The HA must be considered, but in this case it is expected that no more than one server will do off-line in one time. The probability of more than one server going off-line at the same time is quite low. the number of servers could be raised to achieve better HA capabilities, but it wont speed up the process much and there is a reserve in current state.
The cost of this system configuration is:
Servers type one: 3x 150 USD
Servers type two: 2x 100 USD
Load-balancers: 2x 300 USD
SANs: 2x 220 USD
DB server: 1x 200 USD
Total monthly costs: 1890 USD
The entire solution is very expensive and it might be more cost effective to buy at least some of the devices. Web servers are relatively cheap, so I would start there.
Case 2: DoS attack with no mitigation
In this case the number of used resources is the same as in previous one, but the DoS mitigation devices is not present.

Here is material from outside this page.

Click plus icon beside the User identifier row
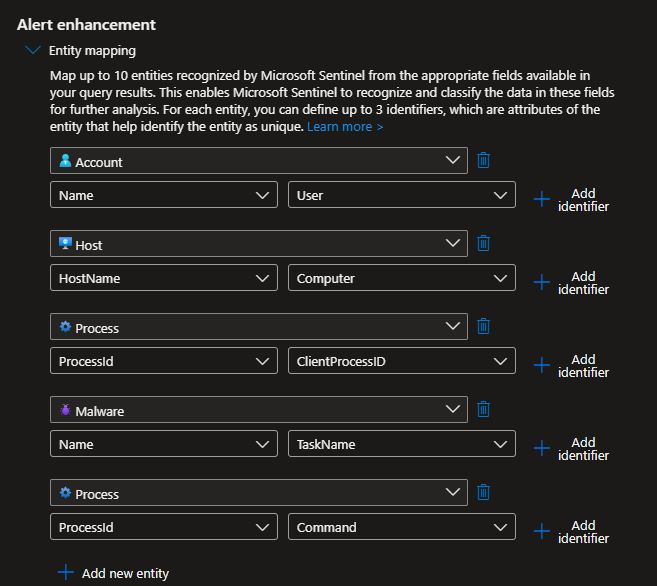Viewport: 657px width, 586px height. [x=542, y=199]
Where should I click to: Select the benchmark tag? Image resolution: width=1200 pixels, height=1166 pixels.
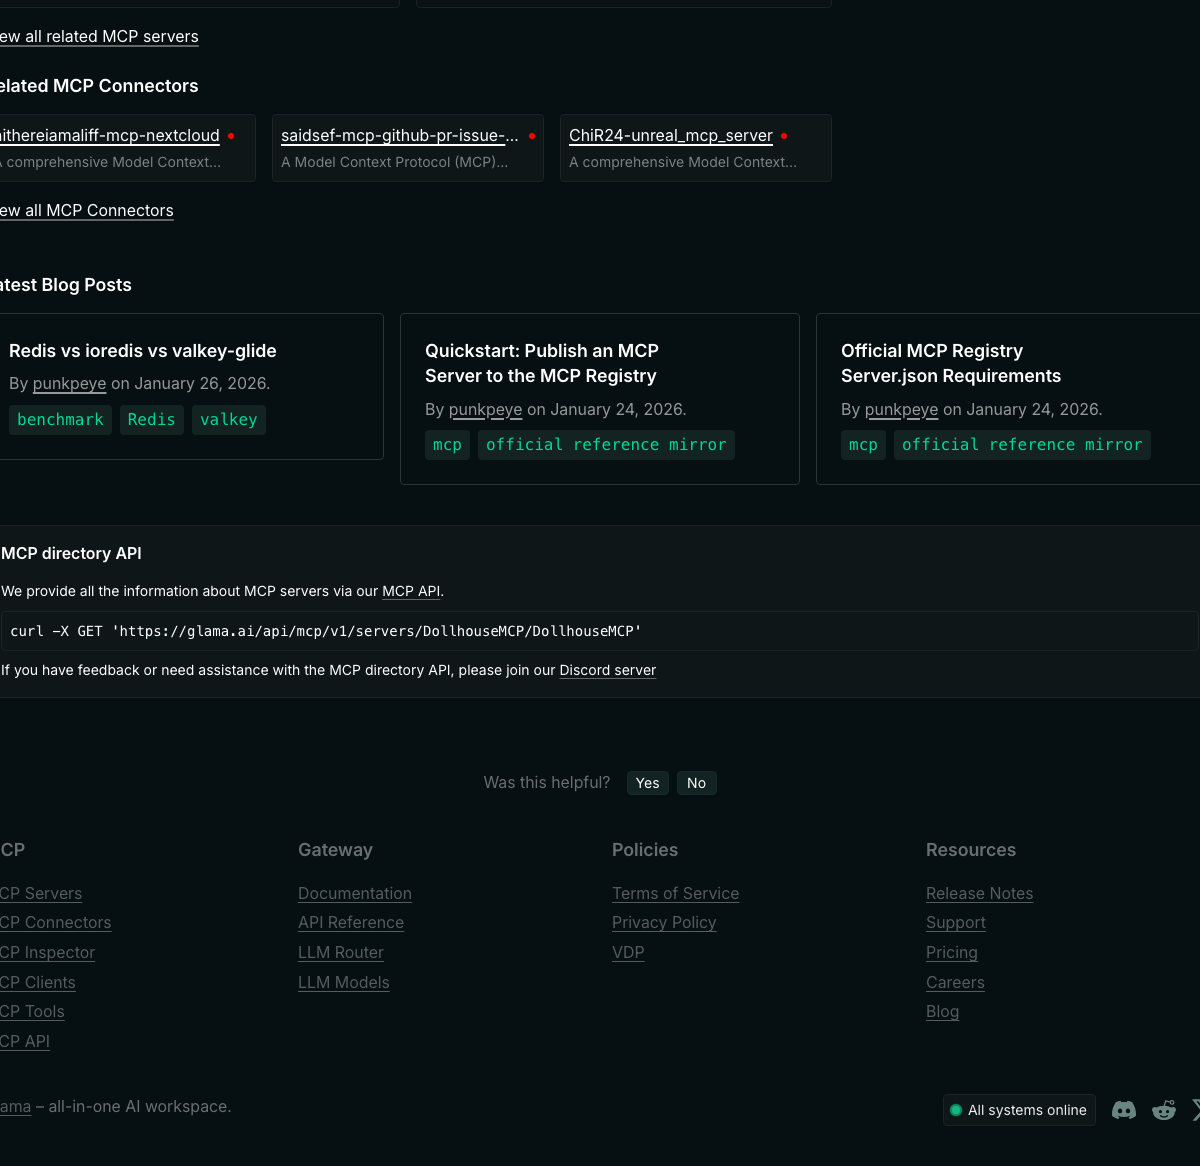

Shows the number of all generated and processed requests. In here it is quite visible that the system was flooded and wasn't able to process all the requests.
The wait time for resource is absolutely unacceptable, basically all the requests would time out before they would even start being processed.
All the web servers are flooded and cant handle the number of incoming requests.
This shows that a DoS attack cant crush the entire system so proper measures must be in place. As is illustrated in previous case.
Case 3: same as case 1 with one server down (type 1)
Some request were not processed, due to one server being off-line, but they would if the simulation would continue for a few more milliseconds.
This shows that even with one server down all the requests are processed and HA is functional.
One off-line server raised the "Type_one_servers" resource usage from 72 % to 93 %, which is still sufficient.
Conclusion
The simulation has identified the optimal number of web servers and other involved components. As expected the costs of such system are quite high.
Because the simulation was made using SimProcess, there are some limitations as to defining the resource limitations. In here it represents only the delays and number of units available. It would be better to represent the server capabilities by something else than a delay, however it is sufficient.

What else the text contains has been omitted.